# Objective
Please rename "Viewport" to "Window" everywhere in the records below, keeping everything else the same. Leave the pictures out of your answer.

# Screenshot and document pointing records
===
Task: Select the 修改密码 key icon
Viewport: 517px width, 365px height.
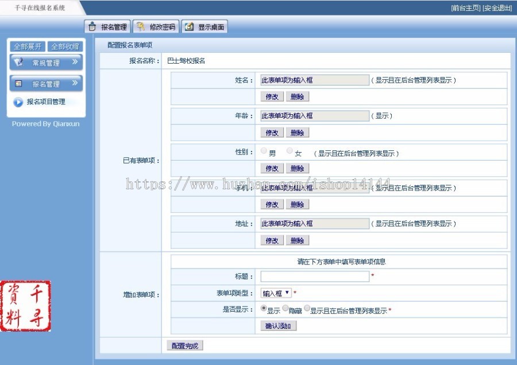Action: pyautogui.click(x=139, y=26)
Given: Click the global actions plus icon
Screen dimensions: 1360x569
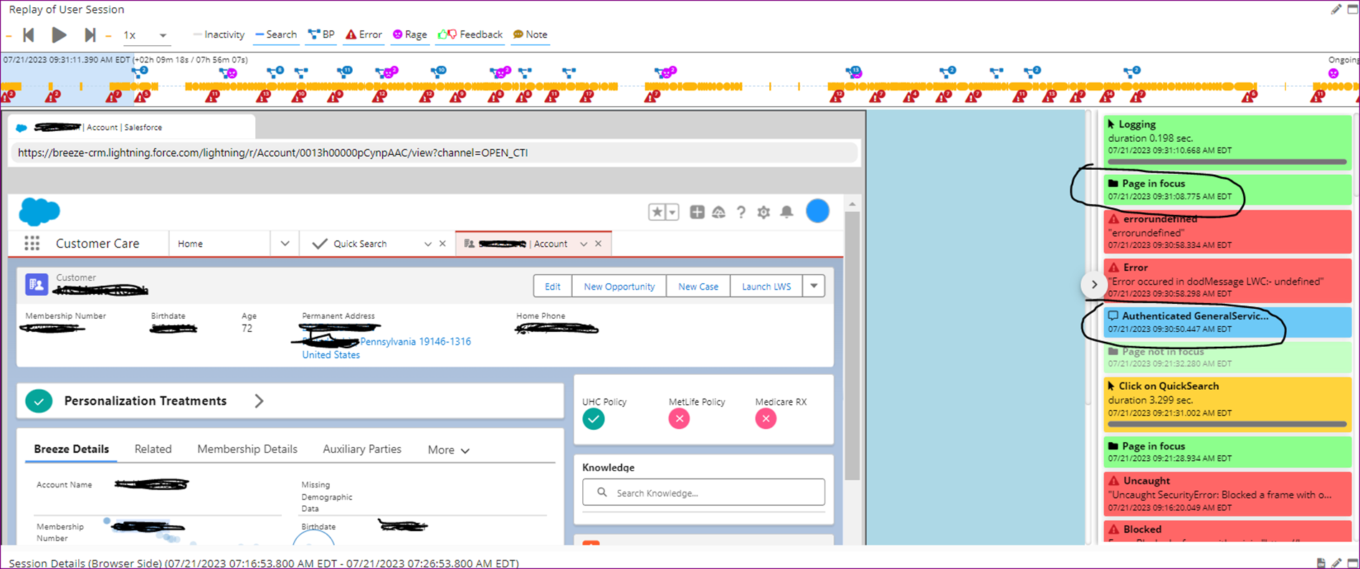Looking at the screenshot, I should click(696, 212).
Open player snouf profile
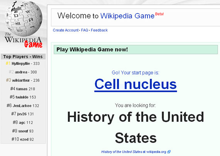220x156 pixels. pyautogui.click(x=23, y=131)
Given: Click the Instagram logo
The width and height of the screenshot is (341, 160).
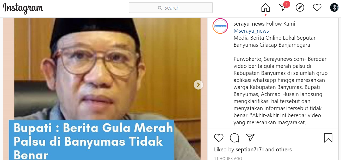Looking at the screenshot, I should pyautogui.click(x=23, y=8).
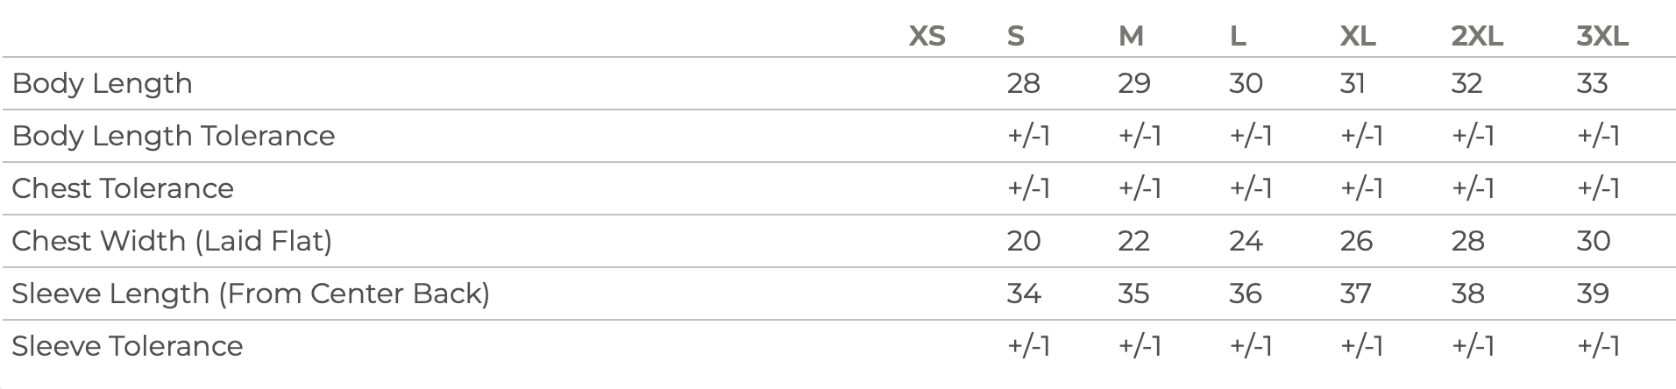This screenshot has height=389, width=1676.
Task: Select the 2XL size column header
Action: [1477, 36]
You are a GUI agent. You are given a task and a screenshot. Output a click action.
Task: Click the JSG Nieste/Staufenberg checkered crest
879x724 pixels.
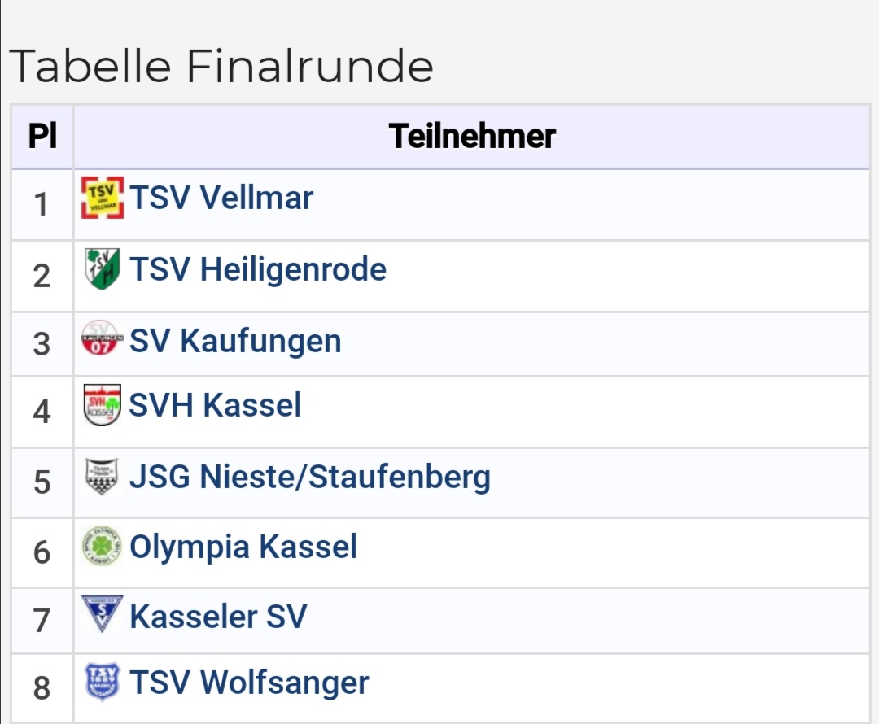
===
# Expected answer
Task: Select the 修改密码 key icon
Window: 517px width, 365px height.
Action: pyautogui.click(x=139, y=26)
Given: Click the global actions plus icon
Screen dimensions: 1360x569
Looking at the screenshot, I should click(696, 212).
Open player snouf profile
220x156 pixels. pyautogui.click(x=23, y=131)
Given: Click the Instagram logo
The width and height of the screenshot is (341, 160).
Looking at the screenshot, I should pyautogui.click(x=23, y=8).
This screenshot has height=389, width=1676.
Task: Select the 2XL size column header
Action: [1477, 36]
You are a GUI agent. You are given a task and a screenshot. Output a click action.
Task: Click the JSG Nieste/Staufenberg checkered crest
879x724 pixels.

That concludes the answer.